Fragmento del documento:
-.-.-

En relación a esta construcción que ocurre en los museos, ¿cómo se construye la memoria a través de ellos? Se construye del mismo modo en que lo hacemos en nuestra intimidad: por asociación de imágenes, sonidos, afectos, texturas, vinculaciones sociales...
¿Cómo es la relación de nuestros museos con el público que los visita? Creo que al público en general no se le han dado las pistas necesarias sobre lo que se está hablando, sobre todo cuando se trata de museos de arte contemporáneo. Cuando esto ocurre, se busca entonces la colaboración de académicos; pero ellos transforman la exhibición en signos poco comunicables… Aunque existen algunos museos locales que han comenzado a cambiar. Por ejemplo, el Museo Histórico Nacional, y el Museo Nacional de Bellas Artes, también. Este último, con la exhibición de la colección Guerrico y su contextualización. Allí, en este ejemplo, está muy claramente representado el imaginario nacional de una época. Otros museos argentinos, en cambio, no son tan felices. Pienso por ejemplo en el Museo Mitre, que tiene una bellísima biblioteca pero que, con lo valiosa que fue la vida de Mitre, eso no se ve… ¿Cómo hacemos como público para reconocer el discurso que un museo imparte, a través de qué elementos? La exposición que se denominó Los Primeros Modernos , en el MNBA, fue la más visitada por el público de todo el país en 2007. Se trataba de la obra de los pintores argentinos de fines del XIX y comienzos del XX puesta en contexto con recursos participativos, como los comentarios positivos y adversos de facsímiles de periódicos de época que los visitantes podían llevarse consigo. El público comprendió que quería demostrarse que ese arte, que ahora parece clásico, había sido polémico y estaba basado en enseñanzas europeas y en rupturas estéticas fundantes. Suscitaba la comparación entre esa modernidad con la presente, invitaba al espectador a cotejar su propia experiencia. Esta fue una manera de que el propio público reconociera los mecanismos de un discurso museológico, expositivo.

-.-.-

Información proporcionada:
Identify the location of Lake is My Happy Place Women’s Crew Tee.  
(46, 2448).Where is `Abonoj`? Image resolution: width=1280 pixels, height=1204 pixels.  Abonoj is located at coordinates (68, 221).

-.-.-

Según la información:
**A)** Indica si cada afirmación coincide con el fragmento sobre los museos y responde sí o no, citando literalmente las palabras que lo deciden: (i) la exposición Los Primeros Modernos fue la más visitada del país en 2007; (ii) el Museo Mitre no cuenta con biblioteca; (iii) los visitantes debían dejar en la sala los facsímiles de periódicos.
**B)** Escribe la continuación del fragmento sobre los museos a partir de su última oración.
El listado es un material independiente del fragmento sobre los museos.

Respuestas dadas:
**A)** (i) Sí: «fue la más visitada por el público de todo el país en 2007». (ii) No: «tiene una bellísima biblioteca». (iii) No: «que los visitantes podían llevarse consigo».

**B)**
¿Qué ocurre con los museos privados, qué nos están diciendo, más allá del área específica sobre la que traten? En ellos hay actualmente una tendencia muy vinculada al costo que tienen ahora las obras de arte, las que llegaron a adquirir un valor económico tal que excede los valores formales o simbólicos. Esto está muy asociado al prestigio y al éxito en los negocios, lo que a su vez atrae mucho a los intereses empresariales. Aunque no hay que dejar de lado que pueden existir en estos proyectos, a la par, intereses verdaderamente genuinos.
¿En qué estado cree usted que se encuentran actualmente los museos en la Argentina? A partir del siglo XIX, la función de los museos fue la de construir una identidad constitutiva de la Nación; pero luego esa postura cayó en desuso.
Desde ese momento, ocurre que en otros lugares del mundo los museos se aggiornan , cambian. Acá, en cambio, todavía nos quedamos un poco en el siglo XIX.
Entonces, ¿qué es lo que hay que hacer? Rebelarse, que es lo que propone el libro.